[Python-Dev] Drastically improving list.sort() for lists of strings/ints

Tue Sep 13 14:08:35 EDT 2016

[Terry Reedy <tjreedy at udel.edu>]
>> Tim Peters investigated and empirically determined that an
>> O(n*n) binary insort, as he optimized it on real machines, is faster
>> than O(n*logn) sorting for up to around 64 items.

[Nikolaus Rath <Nikolaus at rath.org>]
> Out of curiosity: is this test repeated periodically on different
> architectures? Or could it be that it only ever was true 10 years ago on
> Tim's Power Mac G5 (or whatever he used)?

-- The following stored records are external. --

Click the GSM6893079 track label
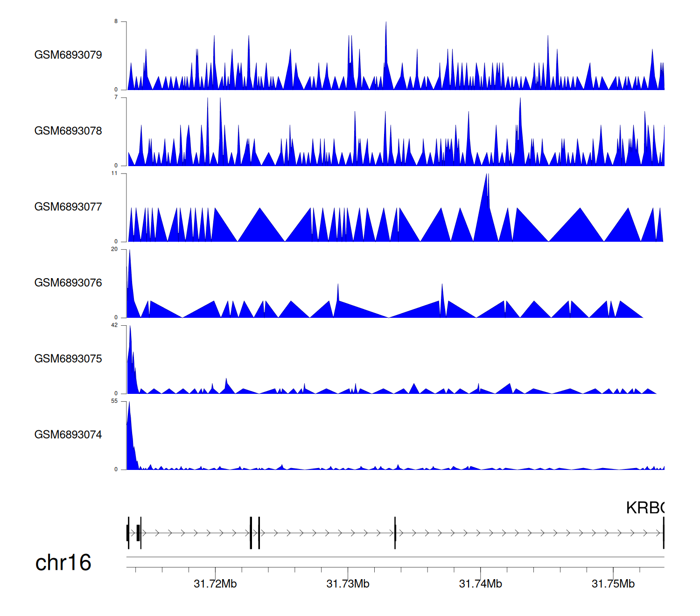This screenshot has width=700, height=616. click(68, 55)
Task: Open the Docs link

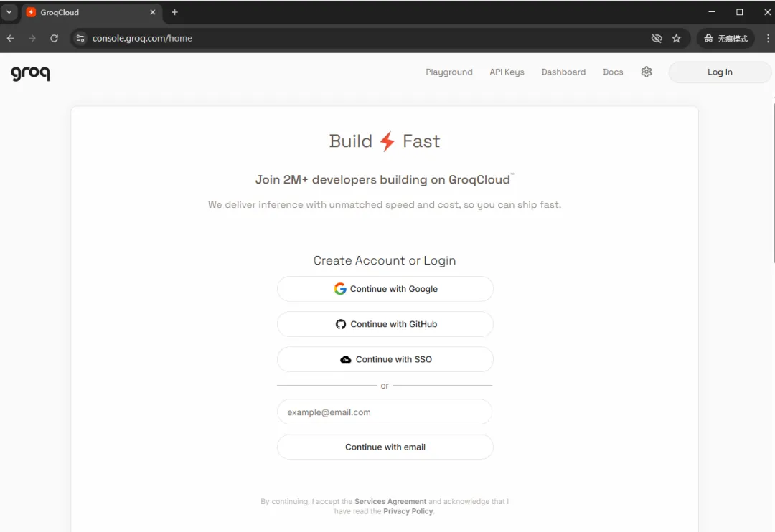Action: 613,72
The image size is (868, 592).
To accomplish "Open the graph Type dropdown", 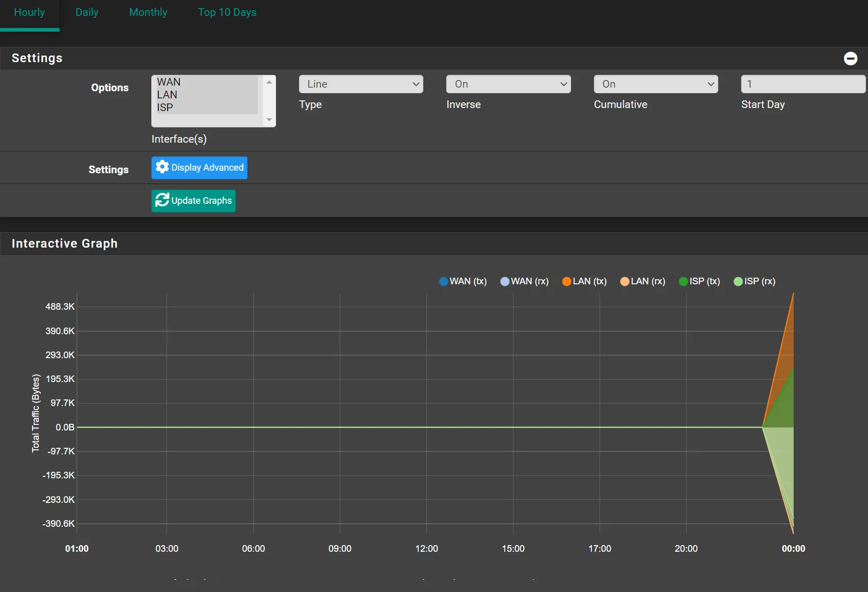I will click(x=361, y=84).
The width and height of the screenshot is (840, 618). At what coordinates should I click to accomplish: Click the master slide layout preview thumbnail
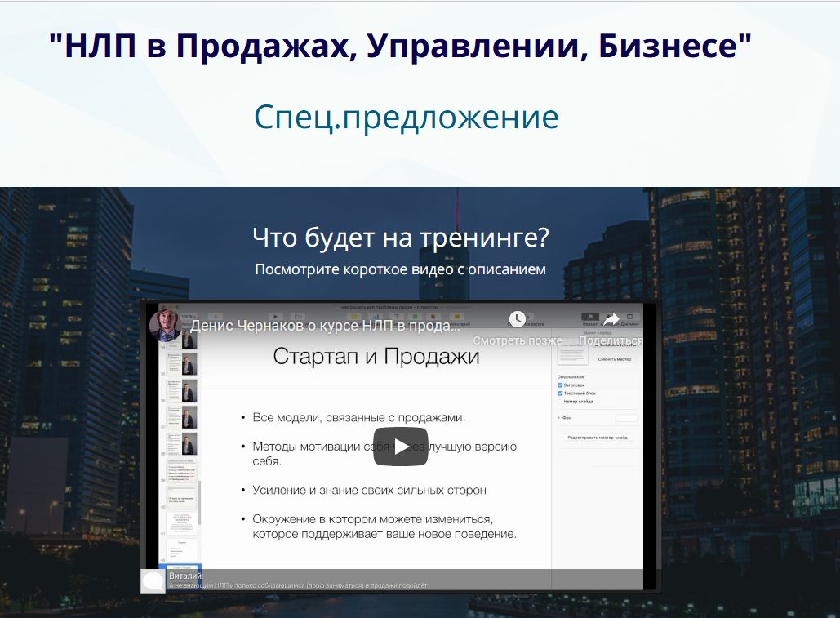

It has little to do with architecture, but much to do with the
relative cost of comparisons versus pointer-copying.  Near the end of

https://github.com/python/cpython/blob/master/Objects/listsort.txt

"""
BINSORT
A "binary insertion sort" is just like a textbook insertion sort, but instead
of locating the correct position of the next item via linear (one at a time)
search, an equivalent to Python's bisect.bisect_right is used to find the
correct position in logarithmic time.  Most texts don't mention this
variation, and those that do usually say it's not worth the bother:  insertion
sort remains quadratic (expected and worst cases) either way.  Speeding the
search doesn't reduce the quadratic data movement costs.

But in CPython's case, comparisons are extraordinarily expensive compared to
moving data, and the details matter.  Moving objects is just copying
pointers.  Comparisons can be arbitrarily expensive (can invoke arbitrary
user-supplied Python code), but even in simple cases (like 3 < 4) _all_
decisions are made at runtime:  what's the type of the left comparand?  the
type of the right?  do they need to be coerced to a common type?  where's the
code to compare these types?  And so on.  Even the simplest Python comparison
triggers a large pile of C-level pointer dereferences, conditionals, and
function calls.

So cutting the number of compares is almost always measurably helpful in
CPython, and the savings swamp the quadratic-time data movement costs for
reasonable minrun values.
"""

Binsort does a close to optimal number of comparisons on randomly
ordered data, and that's the point.  Also, in the context of the
overall sorting algorithm, binsort is used to _extend_ the length of a
naturally occurring "too short" run.  There's no need to sort the
whole thing from scratch, because we already know the prefix is
sorted.  That makes binsort a more-than-less obvious choice.(it takes
full advantage of knowing that the prefix is already ordered).

As that doc also says:

"""
When N is a power of 2, testing on random data showed that minrun values of
16, 32, 64 and 128 worked about equally well. At 256 the data-movement cost
in binary insertion sort clearly hurt, and at 8 the increase in the number
of function calls clearly hurt.
"""

So it settled on forcing minrun into the range 32 <= minrun <= 64 (the
precise value depends on the number of elements in the entire array,
for reasons also explained in that doc).  That's far from either end
where the value clearly mattered.

If the full path through Python's expensive
PyObject_RichCompareBool(X, Y, Py_LT) has gotten significantly faster,
a smaller minrun range may make more sense now; or if it's gotten
significantly slower, a larger minrun range.

But, no, I don't believe anyone retests it.

IIRC, when the algorithm was adopted in Java, they found a minrun
range of 16 through 32 worked marginally better for them, because
_their_ spelling of PyObject_RichCompareBool (for Java object
comparison methods) is faster than CPython's.